Warning
Work in Progress — Expect Daily Breaking Changes
This plugin is under active development and is not stable. The workflow, commands, skills, and configuration are subject to change at any time — often daily. If you are using this, expect things to break. There is no guarantee of backwards compatibility between any two versions. Proceed accordingly.

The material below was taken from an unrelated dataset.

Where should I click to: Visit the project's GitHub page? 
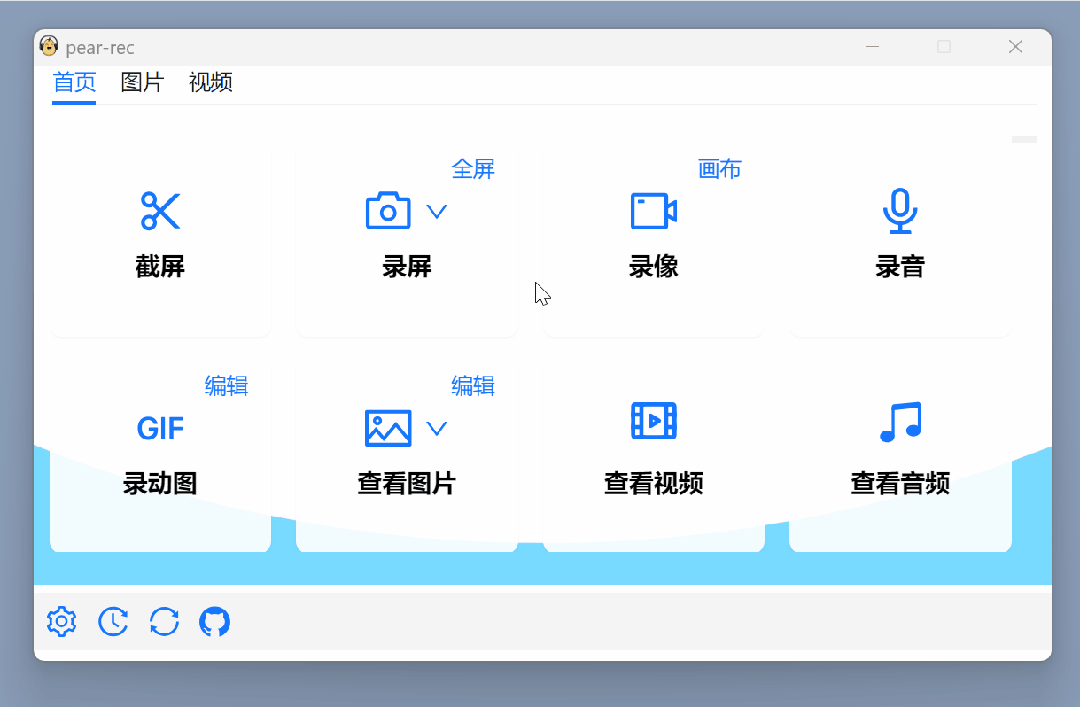click(215, 621)
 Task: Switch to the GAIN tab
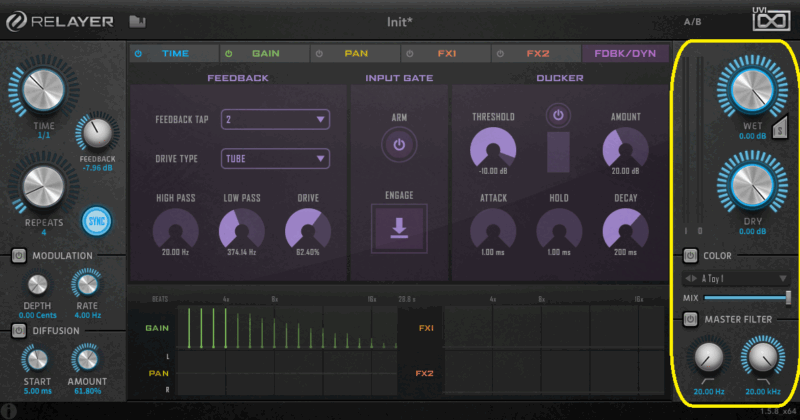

An intelligent, phased workflow plugin for Claude Code that takes software projects from initial idea through complete, validated implementation. JSF enforces test-driven development discipline, security review gates, and structured human validation checkpoints — so you ship code that works and is safe.
- Simple over clever: JSF builds only what you ask for, with no speculative features or premature abstractions
- Safety by default: hooks block dangerous shell, git, and SQL commands before they execute
- Validated progress: each phase must pass automated tests and (when required) manual review before proceeding
- Persistent state: work survives interruptions via a file-based memory system; resume where you left off
- Open Claude Code and navigate to Settings → Plugins → Marketplace
- Search for "jsf" or "John's Software Factory"
- Click Install
That's it. No additional setup is required for basic use.
JSF emits OpenTelemetry spans for every Claude session and tool call, giving you APM-style visibility into what Claude is doing and how long each step takes. Traces appear in Jaeger (or any OTLP-compatible backend) with no extra configuration beyond enabling Claude Code's standard telemetry.
Enable tracing by setting these env vars before running claude:
# Required — opt in to Claude Code telemetry (enables JSF tracing hooks too)
export CLAUDE_CODE_ENABLE_TELEMETRY=1
# Point at your OTLP collector (gRPC)
export OTEL_EXPORTER_OTLP_PROTOCOL=grpc
export OTEL_EXPORTER_OTLP_ENDPOINT=http://localhost:4317Once set, every Claude session automatically produces:
| Span | When emitted |
|---|---|
claude.session |
Root span — opened on session start, closed on stop |
claude.tool_call |
One child span per tool invocation (Bash, Read, Edit, etc.) |
claude.session.stop |
Session ended normally |
claude.session.subagent_stop |
Sub-agent completed |
claude.session.compact |
Context compaction triggered |
claude.session.notification |
Notification event fired |
factory.task |
Full JSF workflow run (linked to claude.session) |
factory.phase |
Each implementation phase (linked to claude.session) |
All spans are sent to your OTLP collector under service.name=jsf. View them in the Jaeger UI at http://localhost:16686 — select service jsf and you'll see the full trace tree for your session.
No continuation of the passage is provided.